Penting pula, kita menggandeng tokoh masyarakat dengan dibekali berbagai informasi mendalam tentang HIV-AIDS agar tidak memunculkan sikap negatif terhadap ODHA (orang dengan HIV-AIDS).

Sebagai teladan, mereka harus menjadi penggerak utama untuk pencegahan dan penanggulangan HIV-AIDS serta turut menciptakan lingkungan yang kondusif. Tanpa diskriminasi, menghapus stigma dan subordinasi maupun apriori terhadap ODHA.

Jantung Kita

Perkembangan kasus penularan HIV-AIDS harus menjadi keprihatinan kita bersama. Apalagi saat ini, penularan pada ibu rumah tangga dan ibu hamil hingga pada anak-anak terus meningkat. HIV-AIDS yang dulu hanya terdeteksi di komunitas berisiko tinggi saja, seperti kalangan pekerja seks dan pelanggannya kini telah menyebar ke kalangan umum.

Tantangan penanggulangan AIDS cukup besar, di antaranya upaya pencegahan yang belum optimal, cakupan pengobatan yang rendah, masih dirasakannya ketidaksetaraan dalam layanan HIV khususnya bagi perempuan anak dan remaja, serta masih tingginya stigma dan diskriminasi.

Harapan kita bersama, semakin banyak dukungan untuk mengatasi tantangan tersebut. Barangkali dapat dimulai dengan membicarakan persoalan-persoalan menyangkut HIV-AIDS dalam keluarga, LSM, Media sebagai bagian edukasi pencegahan dan penanggulangan HIV-AIDS negeri ini.

Kepada kaum muda, khususnya pelajar dan mahasiswa untuk memperkuat iman dalam effort kita mencegah penularah penyakit HIV-AIDS dengan menghindari seks bebas dan narkotika.
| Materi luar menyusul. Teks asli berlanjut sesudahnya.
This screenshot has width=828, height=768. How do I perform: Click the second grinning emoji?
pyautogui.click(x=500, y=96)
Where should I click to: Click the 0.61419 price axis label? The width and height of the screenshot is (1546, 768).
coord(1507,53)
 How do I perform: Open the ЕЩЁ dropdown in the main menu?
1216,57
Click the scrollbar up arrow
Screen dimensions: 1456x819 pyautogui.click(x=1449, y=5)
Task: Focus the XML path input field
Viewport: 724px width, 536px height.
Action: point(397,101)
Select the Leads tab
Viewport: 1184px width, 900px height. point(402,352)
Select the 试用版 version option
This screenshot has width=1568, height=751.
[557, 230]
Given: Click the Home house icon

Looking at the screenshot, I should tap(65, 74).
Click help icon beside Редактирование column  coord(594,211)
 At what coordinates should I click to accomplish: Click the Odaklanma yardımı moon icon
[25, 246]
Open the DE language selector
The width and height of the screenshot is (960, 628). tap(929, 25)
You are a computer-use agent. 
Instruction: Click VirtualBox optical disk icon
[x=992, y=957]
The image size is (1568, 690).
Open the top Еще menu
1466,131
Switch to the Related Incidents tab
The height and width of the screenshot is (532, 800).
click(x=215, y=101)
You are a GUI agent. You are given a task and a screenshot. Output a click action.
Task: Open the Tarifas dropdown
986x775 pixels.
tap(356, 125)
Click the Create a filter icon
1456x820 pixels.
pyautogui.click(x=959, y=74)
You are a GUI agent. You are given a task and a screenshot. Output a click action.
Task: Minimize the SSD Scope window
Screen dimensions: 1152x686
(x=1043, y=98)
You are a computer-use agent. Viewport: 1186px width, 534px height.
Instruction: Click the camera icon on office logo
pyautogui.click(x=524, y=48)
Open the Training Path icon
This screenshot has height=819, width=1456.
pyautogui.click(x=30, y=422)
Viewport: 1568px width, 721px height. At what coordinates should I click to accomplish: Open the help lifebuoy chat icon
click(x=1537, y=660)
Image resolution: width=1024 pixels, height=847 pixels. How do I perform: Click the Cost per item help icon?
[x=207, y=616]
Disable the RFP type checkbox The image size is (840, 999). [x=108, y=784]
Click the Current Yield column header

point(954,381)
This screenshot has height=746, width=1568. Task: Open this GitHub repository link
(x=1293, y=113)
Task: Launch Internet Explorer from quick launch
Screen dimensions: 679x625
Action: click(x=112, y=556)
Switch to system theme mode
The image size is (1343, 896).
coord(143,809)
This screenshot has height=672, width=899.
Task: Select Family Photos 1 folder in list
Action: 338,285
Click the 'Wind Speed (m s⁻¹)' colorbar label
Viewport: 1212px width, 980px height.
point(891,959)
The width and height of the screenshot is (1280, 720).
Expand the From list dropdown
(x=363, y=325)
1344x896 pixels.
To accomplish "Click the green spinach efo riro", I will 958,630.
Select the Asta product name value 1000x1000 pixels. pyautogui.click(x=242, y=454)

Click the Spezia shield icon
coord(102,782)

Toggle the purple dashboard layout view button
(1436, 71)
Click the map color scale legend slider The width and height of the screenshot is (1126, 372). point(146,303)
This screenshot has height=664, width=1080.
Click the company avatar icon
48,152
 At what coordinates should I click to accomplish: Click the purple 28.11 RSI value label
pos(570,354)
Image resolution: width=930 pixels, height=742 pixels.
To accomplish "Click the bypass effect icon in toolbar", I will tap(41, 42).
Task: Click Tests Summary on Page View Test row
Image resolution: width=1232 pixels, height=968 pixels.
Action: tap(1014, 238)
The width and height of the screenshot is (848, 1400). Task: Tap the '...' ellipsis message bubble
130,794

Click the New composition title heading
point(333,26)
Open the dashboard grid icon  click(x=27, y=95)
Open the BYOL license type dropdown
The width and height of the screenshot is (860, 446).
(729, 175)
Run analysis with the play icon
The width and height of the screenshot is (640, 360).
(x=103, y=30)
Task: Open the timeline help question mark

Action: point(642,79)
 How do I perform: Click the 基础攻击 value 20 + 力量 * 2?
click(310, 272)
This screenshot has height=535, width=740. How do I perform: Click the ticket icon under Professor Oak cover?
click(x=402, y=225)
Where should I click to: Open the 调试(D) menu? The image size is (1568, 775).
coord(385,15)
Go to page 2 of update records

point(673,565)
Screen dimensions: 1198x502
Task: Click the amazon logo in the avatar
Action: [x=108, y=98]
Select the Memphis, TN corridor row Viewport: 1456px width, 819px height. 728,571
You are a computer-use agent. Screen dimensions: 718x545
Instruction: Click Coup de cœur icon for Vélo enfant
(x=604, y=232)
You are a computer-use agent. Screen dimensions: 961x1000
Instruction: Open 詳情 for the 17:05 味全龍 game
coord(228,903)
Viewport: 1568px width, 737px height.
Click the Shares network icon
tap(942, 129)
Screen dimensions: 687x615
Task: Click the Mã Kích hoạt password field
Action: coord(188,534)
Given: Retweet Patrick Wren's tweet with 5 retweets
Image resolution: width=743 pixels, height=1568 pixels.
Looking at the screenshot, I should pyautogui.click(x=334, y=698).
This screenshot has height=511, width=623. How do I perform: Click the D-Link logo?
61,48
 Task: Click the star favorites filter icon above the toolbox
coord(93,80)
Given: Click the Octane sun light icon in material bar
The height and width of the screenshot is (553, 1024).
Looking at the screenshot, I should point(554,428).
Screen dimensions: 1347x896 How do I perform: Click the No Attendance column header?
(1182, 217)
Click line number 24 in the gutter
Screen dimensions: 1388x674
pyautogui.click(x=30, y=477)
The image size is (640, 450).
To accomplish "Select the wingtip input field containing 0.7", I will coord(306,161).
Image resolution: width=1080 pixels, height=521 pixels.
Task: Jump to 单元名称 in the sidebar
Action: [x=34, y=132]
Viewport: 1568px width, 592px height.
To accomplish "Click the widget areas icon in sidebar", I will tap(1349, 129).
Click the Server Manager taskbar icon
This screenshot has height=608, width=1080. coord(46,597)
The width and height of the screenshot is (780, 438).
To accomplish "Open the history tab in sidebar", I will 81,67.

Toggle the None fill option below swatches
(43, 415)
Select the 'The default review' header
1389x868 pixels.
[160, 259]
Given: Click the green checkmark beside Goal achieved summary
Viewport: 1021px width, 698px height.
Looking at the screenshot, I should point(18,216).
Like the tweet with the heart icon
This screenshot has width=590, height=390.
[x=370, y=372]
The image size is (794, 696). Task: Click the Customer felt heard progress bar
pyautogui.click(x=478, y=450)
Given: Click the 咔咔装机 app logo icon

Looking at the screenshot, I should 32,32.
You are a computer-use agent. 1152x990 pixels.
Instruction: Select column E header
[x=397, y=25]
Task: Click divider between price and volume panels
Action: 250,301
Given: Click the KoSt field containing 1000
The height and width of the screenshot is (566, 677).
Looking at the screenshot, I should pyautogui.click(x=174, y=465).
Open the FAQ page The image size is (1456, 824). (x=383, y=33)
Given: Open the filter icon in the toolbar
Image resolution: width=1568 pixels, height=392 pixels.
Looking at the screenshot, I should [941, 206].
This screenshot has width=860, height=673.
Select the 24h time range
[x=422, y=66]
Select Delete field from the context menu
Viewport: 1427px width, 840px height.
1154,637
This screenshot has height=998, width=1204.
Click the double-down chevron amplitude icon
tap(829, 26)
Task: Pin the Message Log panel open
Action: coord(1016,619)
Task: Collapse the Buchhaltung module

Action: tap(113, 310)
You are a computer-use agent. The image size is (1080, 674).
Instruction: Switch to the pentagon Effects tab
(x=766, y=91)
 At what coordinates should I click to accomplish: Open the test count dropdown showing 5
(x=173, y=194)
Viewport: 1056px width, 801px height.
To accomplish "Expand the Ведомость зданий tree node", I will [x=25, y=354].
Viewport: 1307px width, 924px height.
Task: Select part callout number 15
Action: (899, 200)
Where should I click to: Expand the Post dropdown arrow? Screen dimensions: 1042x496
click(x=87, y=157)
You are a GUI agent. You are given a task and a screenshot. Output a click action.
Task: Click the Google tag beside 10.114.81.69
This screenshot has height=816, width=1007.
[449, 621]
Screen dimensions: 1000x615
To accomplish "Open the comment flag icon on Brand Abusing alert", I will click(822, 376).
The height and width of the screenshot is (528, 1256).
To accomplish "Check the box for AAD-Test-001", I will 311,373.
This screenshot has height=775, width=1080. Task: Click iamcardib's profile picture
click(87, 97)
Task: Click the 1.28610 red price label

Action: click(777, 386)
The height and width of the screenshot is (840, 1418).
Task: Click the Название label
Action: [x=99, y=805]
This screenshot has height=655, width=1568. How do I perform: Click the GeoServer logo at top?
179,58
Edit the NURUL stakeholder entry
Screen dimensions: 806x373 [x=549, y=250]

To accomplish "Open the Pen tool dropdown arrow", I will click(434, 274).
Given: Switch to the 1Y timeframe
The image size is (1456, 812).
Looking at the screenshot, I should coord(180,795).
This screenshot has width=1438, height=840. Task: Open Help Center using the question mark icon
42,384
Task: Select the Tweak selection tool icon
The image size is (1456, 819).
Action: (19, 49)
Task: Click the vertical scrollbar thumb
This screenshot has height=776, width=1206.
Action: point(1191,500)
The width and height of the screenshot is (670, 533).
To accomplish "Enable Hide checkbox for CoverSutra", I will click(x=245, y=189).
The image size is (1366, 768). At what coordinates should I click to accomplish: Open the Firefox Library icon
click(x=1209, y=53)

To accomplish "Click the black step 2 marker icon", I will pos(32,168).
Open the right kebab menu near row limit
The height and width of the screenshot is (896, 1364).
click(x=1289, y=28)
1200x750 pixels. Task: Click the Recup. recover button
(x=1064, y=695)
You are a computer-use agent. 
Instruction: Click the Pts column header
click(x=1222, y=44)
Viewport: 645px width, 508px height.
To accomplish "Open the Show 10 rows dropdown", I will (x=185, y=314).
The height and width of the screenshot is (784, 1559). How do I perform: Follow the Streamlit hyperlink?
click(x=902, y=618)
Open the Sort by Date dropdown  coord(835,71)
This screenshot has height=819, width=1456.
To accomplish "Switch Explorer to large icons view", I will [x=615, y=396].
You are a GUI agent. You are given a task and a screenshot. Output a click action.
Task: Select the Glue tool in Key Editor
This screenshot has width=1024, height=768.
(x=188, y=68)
Maka di sini penting memberikan pengetahuan bagi anak muda tentang HIV-AIDS, sehingga dapat mengakhiri penyebaran HIV-AIDS. Generasi muda harus kita pasok pengetahuan dan infomasi yang menjurus pada penyebaran dan penularan HIV-AIDS dan bahaya AIDS, termasuk perilaku LGBT.

Akhirnya, sekolah dan keluarga dapat menjadi benteng moral agar generasi penerus bangsa tetap terjaga dari perilaku perilaku anomali dalam kehidupan social. ODHA ada diantara kita, dekat dengan kita, bahkan sedekat jantung kita.